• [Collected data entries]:
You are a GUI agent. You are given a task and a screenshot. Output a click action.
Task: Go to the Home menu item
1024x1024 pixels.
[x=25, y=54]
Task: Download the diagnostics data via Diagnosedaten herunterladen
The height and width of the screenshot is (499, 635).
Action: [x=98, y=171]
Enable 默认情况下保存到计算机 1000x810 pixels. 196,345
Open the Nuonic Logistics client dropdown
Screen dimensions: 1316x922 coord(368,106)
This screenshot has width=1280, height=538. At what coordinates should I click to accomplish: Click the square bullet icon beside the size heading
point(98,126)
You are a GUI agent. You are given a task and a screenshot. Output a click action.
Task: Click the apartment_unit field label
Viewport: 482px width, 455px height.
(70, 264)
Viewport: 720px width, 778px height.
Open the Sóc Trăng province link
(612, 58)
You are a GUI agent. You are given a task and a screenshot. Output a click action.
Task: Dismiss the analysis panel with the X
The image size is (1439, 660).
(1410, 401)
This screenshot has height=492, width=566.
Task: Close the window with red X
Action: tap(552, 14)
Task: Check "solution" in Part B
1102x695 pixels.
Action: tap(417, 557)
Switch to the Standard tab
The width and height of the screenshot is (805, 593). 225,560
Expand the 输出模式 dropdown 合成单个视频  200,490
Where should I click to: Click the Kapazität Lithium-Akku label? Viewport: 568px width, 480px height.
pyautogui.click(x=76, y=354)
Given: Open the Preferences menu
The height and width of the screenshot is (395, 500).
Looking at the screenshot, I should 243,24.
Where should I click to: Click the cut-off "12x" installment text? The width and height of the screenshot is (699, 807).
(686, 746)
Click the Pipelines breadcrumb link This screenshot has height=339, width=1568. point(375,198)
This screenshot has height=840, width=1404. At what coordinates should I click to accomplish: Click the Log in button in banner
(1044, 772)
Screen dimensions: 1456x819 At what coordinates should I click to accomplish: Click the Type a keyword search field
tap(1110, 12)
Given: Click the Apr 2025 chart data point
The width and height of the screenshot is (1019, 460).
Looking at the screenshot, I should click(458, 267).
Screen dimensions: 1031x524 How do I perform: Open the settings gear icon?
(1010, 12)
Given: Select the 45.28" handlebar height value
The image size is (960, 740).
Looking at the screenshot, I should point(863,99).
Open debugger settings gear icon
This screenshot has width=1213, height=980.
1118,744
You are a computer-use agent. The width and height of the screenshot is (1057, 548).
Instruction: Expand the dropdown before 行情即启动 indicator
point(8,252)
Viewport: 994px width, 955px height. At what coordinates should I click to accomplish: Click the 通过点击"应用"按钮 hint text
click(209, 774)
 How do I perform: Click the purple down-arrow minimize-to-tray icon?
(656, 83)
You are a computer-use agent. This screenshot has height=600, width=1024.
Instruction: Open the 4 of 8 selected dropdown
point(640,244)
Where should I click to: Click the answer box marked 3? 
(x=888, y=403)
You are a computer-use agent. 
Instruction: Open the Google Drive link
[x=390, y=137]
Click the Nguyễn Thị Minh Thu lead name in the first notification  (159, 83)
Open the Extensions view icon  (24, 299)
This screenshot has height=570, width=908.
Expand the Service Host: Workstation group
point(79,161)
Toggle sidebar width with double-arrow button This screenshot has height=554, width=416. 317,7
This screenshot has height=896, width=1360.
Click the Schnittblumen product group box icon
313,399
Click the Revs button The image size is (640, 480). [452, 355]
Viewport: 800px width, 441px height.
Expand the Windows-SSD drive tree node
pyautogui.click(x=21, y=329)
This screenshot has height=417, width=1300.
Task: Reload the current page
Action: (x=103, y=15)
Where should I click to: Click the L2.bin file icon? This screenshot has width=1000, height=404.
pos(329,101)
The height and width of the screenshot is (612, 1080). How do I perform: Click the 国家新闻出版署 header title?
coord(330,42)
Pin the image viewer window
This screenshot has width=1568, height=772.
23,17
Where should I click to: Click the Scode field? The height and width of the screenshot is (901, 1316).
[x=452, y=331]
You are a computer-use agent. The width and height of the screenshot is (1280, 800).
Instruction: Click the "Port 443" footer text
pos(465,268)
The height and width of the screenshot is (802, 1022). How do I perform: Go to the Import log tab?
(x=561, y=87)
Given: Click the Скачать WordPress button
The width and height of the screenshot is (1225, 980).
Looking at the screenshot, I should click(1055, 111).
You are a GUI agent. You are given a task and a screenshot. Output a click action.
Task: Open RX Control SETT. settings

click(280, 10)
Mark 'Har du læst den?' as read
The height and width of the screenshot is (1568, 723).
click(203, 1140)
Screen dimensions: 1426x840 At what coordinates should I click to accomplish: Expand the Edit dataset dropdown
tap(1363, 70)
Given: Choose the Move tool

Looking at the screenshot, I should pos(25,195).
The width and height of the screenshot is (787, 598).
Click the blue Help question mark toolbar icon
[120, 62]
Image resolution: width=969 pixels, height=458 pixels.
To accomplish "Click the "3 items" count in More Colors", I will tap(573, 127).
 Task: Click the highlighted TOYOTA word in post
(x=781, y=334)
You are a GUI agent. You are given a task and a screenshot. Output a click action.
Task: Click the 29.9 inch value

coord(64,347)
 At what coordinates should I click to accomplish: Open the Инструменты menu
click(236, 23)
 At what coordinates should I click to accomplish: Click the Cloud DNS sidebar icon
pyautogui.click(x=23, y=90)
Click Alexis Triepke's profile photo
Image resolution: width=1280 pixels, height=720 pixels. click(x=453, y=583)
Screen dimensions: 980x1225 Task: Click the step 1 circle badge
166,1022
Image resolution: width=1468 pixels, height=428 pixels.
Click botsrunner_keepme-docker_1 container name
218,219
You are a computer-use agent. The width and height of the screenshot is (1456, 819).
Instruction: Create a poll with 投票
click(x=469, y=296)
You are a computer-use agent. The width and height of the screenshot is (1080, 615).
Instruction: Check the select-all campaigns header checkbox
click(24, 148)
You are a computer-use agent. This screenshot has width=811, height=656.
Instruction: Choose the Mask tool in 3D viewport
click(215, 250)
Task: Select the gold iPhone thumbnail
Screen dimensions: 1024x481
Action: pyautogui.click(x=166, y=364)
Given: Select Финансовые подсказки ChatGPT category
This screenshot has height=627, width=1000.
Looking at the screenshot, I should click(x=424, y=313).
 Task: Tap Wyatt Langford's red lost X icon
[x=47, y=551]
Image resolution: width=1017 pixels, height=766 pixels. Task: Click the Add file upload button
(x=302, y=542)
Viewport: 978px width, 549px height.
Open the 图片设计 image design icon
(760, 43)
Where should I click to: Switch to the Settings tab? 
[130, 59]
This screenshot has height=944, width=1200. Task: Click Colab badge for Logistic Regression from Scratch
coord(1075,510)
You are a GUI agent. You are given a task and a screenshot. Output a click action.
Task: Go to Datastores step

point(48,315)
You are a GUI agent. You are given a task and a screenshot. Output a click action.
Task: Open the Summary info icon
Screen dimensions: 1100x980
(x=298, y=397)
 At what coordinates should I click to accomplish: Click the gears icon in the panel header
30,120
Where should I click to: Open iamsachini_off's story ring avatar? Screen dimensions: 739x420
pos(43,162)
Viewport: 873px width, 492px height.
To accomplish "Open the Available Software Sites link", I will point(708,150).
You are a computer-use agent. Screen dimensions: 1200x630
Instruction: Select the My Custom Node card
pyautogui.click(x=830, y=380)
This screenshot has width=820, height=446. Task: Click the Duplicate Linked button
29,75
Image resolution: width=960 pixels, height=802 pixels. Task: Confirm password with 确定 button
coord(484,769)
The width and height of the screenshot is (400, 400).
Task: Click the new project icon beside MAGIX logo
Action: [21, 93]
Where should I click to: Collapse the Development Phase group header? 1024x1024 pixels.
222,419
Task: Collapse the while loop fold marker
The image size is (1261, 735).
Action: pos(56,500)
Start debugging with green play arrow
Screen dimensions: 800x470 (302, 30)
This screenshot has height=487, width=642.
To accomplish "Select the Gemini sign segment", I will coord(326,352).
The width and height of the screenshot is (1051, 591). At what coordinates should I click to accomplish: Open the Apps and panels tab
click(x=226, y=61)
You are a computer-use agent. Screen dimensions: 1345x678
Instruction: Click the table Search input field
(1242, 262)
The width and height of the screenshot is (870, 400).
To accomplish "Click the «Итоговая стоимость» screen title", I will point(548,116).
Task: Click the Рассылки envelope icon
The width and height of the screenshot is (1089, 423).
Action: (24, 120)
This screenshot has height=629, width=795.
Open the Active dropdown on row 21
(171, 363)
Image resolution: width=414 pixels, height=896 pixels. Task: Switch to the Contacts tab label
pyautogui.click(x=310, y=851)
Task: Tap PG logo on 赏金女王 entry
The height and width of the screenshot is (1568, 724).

• [WHAT IS EXPECTED]:
Report each line of the entries where the word "will" occurs.

• [SOLUTION BELOW]:
To accomplish "Click the "3 items" count in More Colors", I will tap(573, 127).
To accomplish "Open the Available Software Sites link", I will point(708,150).
To accomplish "Select the Gemini sign segment", I will coord(326,352).
To accomplish "Click the «Итоговая стоимость» screen title", I will point(548,116).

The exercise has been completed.